JOGLOSEMARNEWS.COM Daerah Karanganyar

Siap-siap, Semua Warga Positif Covid-19 di Karanganyar Bakal Diisolasi di Hotel. Bupati Siapkan Hotel Jawa Dwipa di Karangpandan & Ramada di Colomadu


 

KARANGANYAR, JOGLOSEMARNEWS.COM – Pemkab Karanganyar menyiapkan Hotel Jawa Dwipa di Karangpandan & Hotel Ramada di Colomadu untuk dipakai tempat isolasi warga positif covid-19. Diperkirakan sewa hotel itu lebih dari tiga bulan dengan biaya yang relatif besar.

Bupati Karanganyar, Juliyatmono mengatakan untuk Hotel Ramada Colomadu akan difungsikan mulai awal Januari 2021.

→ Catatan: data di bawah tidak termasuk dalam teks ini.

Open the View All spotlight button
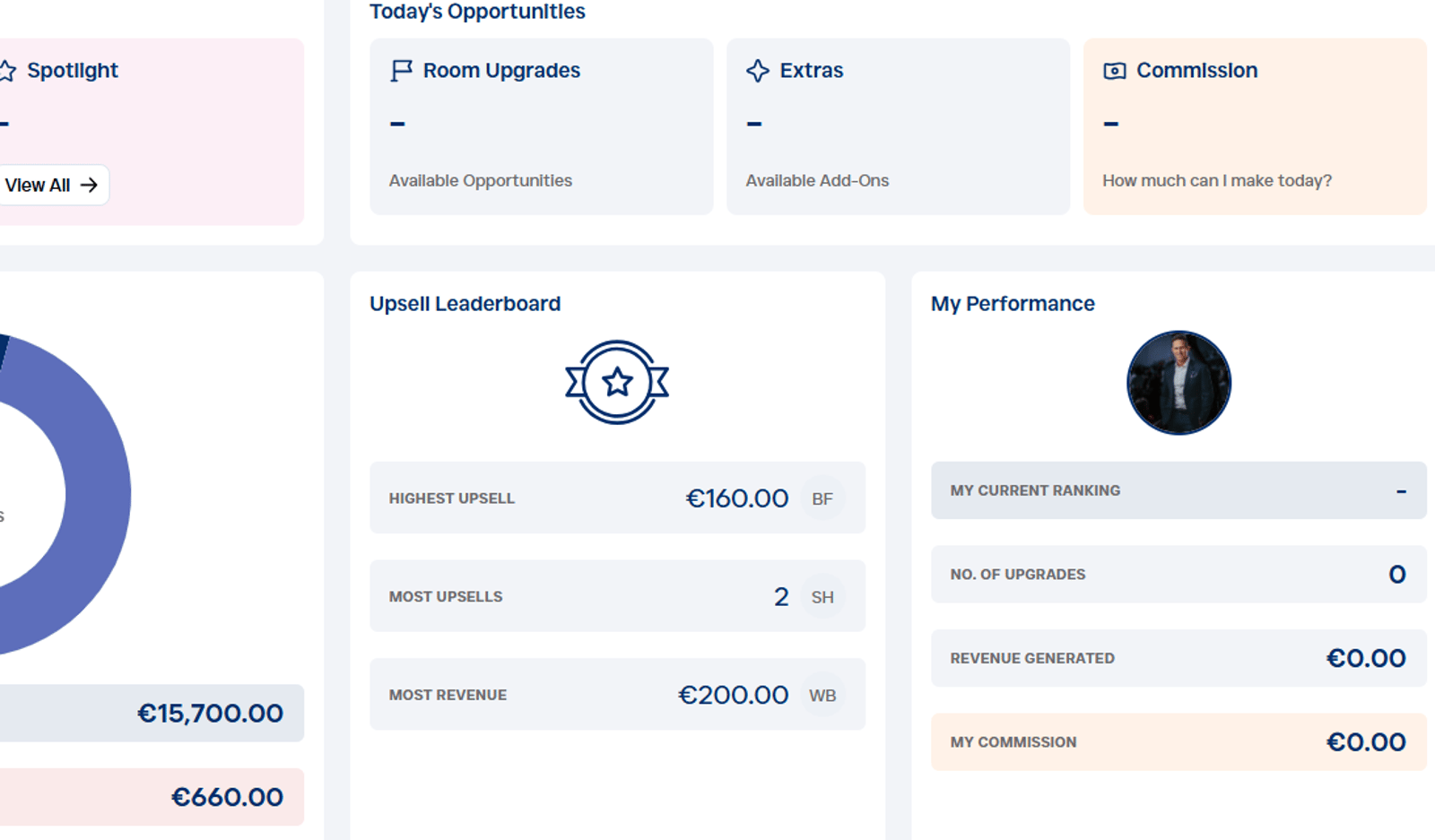This screenshot has width=1435, height=840. click(52, 185)
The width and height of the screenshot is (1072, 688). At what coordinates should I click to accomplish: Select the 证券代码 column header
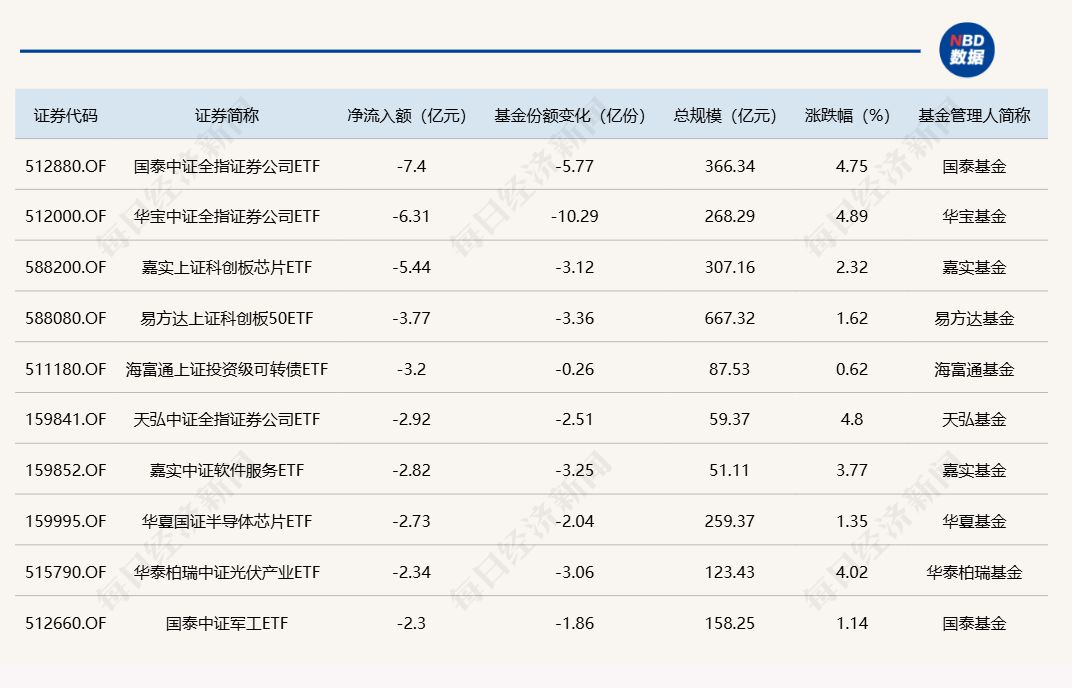(66, 115)
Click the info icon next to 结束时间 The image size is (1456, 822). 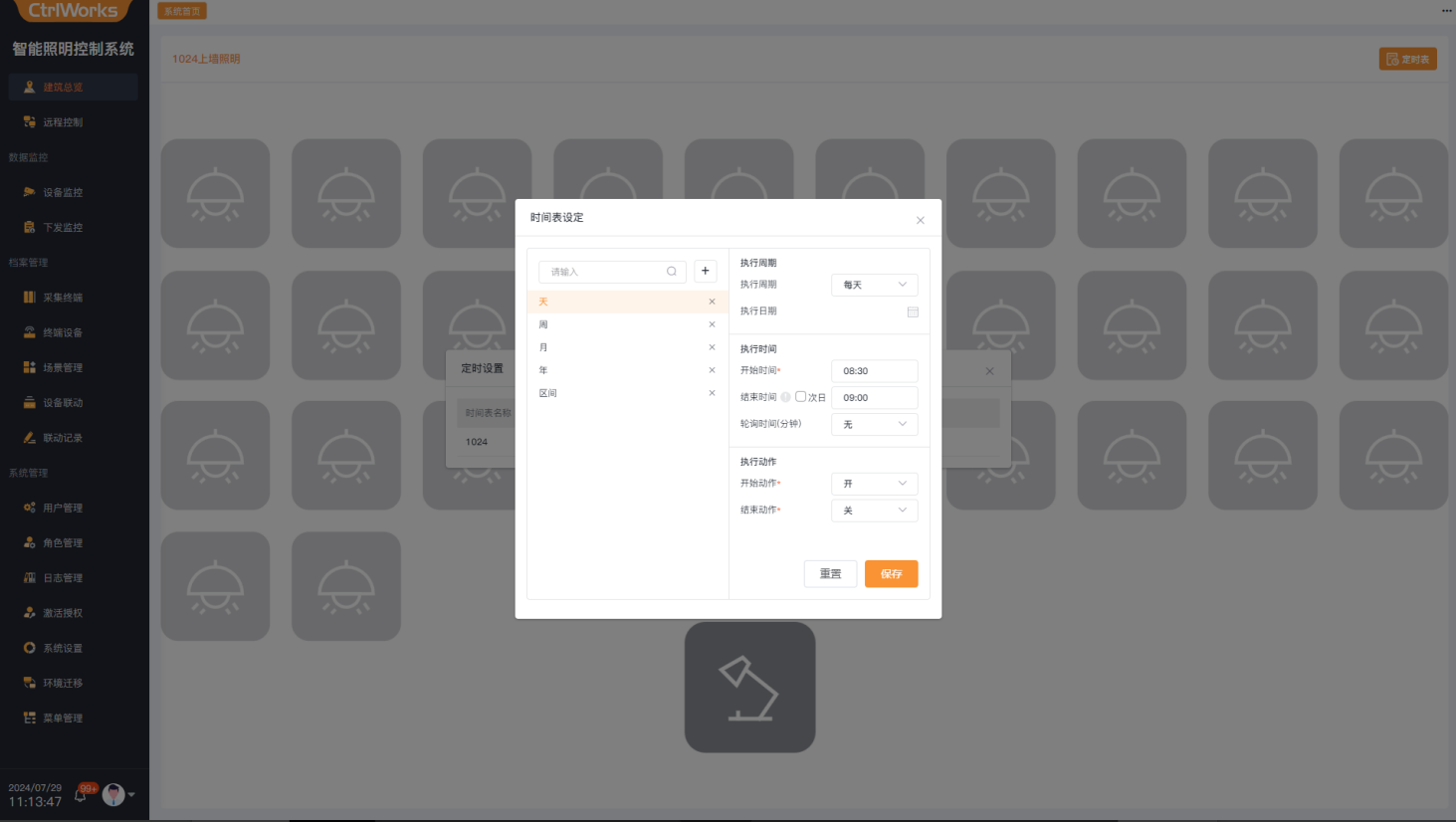pyautogui.click(x=785, y=397)
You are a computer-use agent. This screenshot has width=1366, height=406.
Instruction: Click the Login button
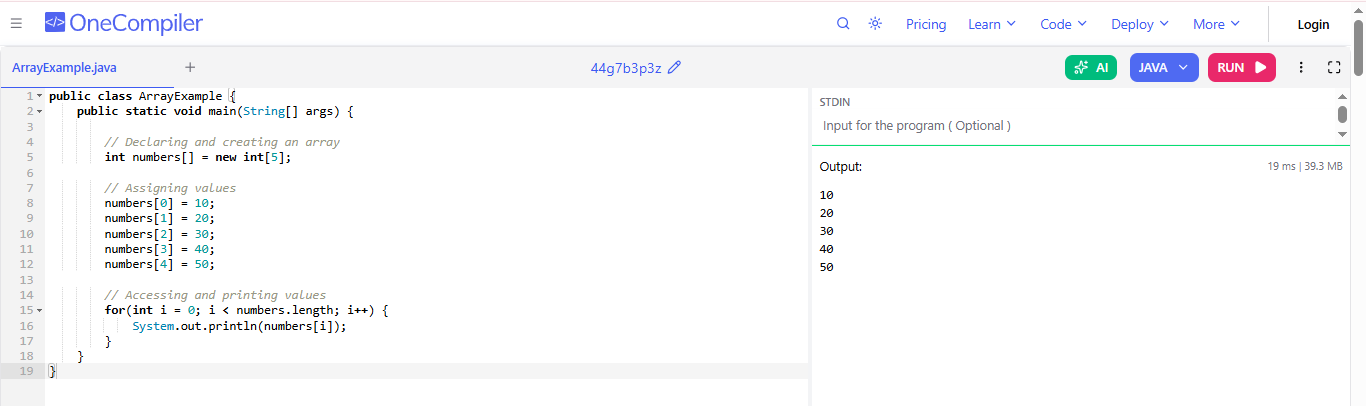(1313, 24)
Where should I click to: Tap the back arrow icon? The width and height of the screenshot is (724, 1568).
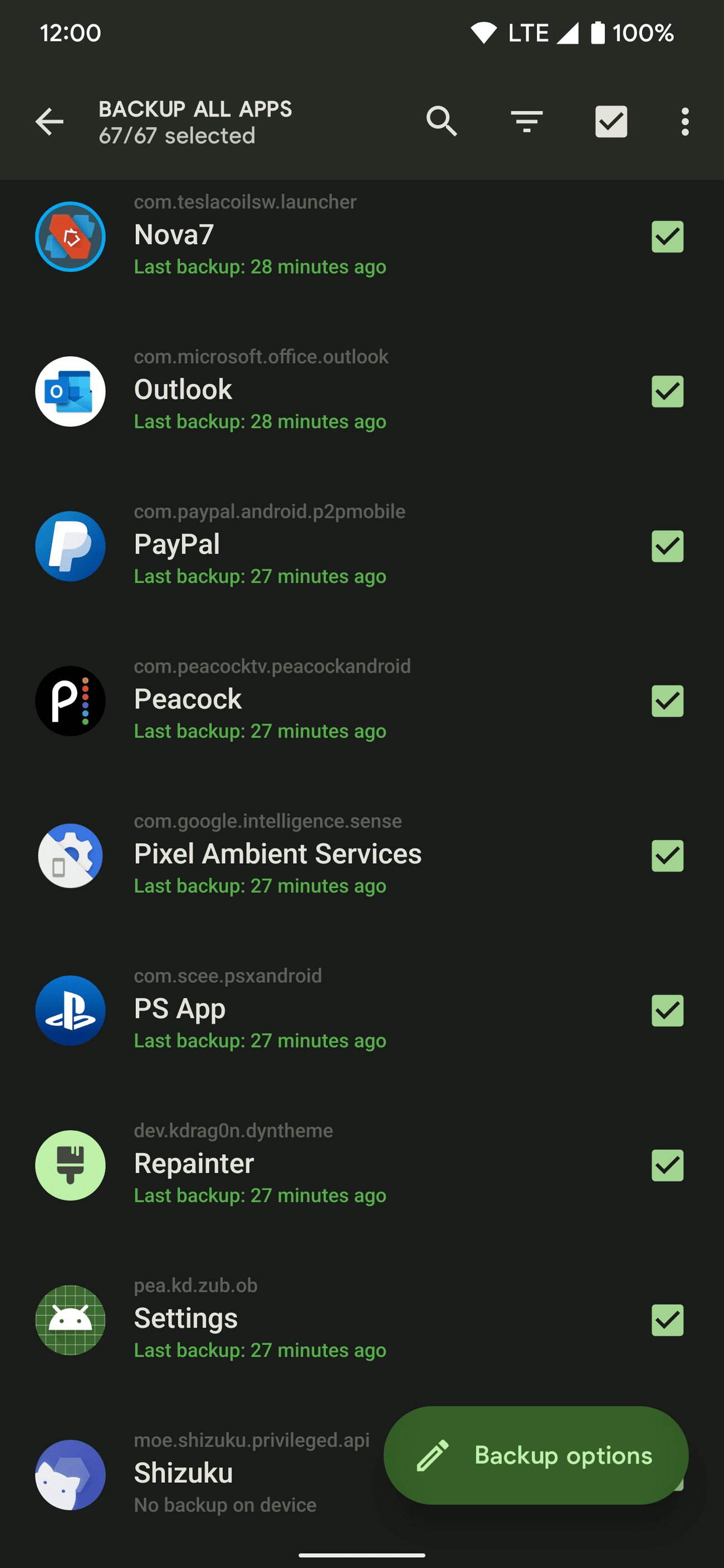tap(50, 122)
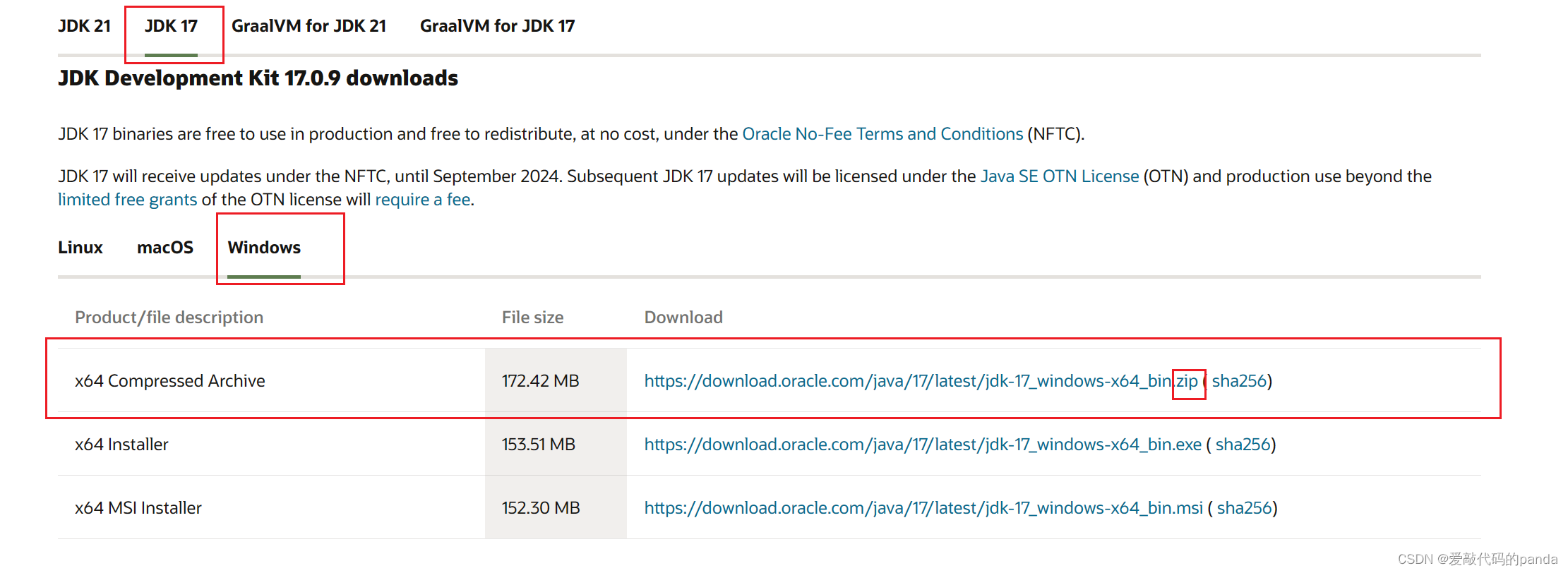Open the GraalVM for JDK 21 tab

pyautogui.click(x=309, y=26)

Sedangkan Hotel Jawa Dwipa sedang diusulkan kepada Badan Nasional Penanggulangan Bencana (BPNP). Pasalnya harus menunggu persetujuan dari BNPB mengingat anggaran dari pemerintah pusat.

Namun kemungkinan besar permintaan tersebut bisa disetujui karena antara Pemkab Karanganyar dengan BNPB sudah ada komunikasi intens.

Baca Juga :  Bikin Geram, Ini Penampakan Pria Maniak Kimcil asal Sukoharjo yang Tega Cabuli Siswi SD dengan Iming-iming Bayaran Rp 1 Juta Semalam. Hanya Menunduk Saat Ditangkap Polisi

“Kita masih menunggu keputusan BNPB,” tandasnya, Senin (07/12/2020).

Bupati menjelaskan alasan memilih hotel sebagai tempat isolasi covid karena berbagai pertimbangan.

Diantaranya privasi dan kenyamanan agar virus terlokalisir. Selain itu faktor makanan juga higienis karena hotel sudah ahli di bidangnya.

Pertimbangan lainnya adalah keamanan dan kenyamanan yang mana penghuni hotel lebih tenang secara psikologis jika dibandingkan ditampung di tempat lainnya.

Sebab si penghuni hotel itu nanti adalah warga yang hasil tes dinyatakan positif covid. Sehingga dorongan kenyamanan psikis diutamakan agar segera sembuh.

Baca Juga :  Letusan Merapi Makin Meningkat, Dinsos Karanganyar Juga Mulai Siagakan Tagana & Dapur Umum. Ternyata Ini Tujuannya!

Adapun tentang kapasitas hotel diharapkan bisa mencukupi yakni jumlah kamar di Hotel Jawa Dwipa sebanyak 50 kamar.

Begitu pula Hotel Ramada yang jumlah kamarnya lebih kurang sama dengan Hotel Jawa Dwipa.

“Kita perkirakan jumlah kamar itu mampu menampung warga positif covid,” ujarnya.

Sedangkan waktu sewa hotel lanjut Juliyatmono bisa relatif lama tergantung situasi dan kondisi.

Yang pasti setiap warga yang dinyatakan positif covid dan menjalani isolasi maka diberikan waktu 14 hari per orang.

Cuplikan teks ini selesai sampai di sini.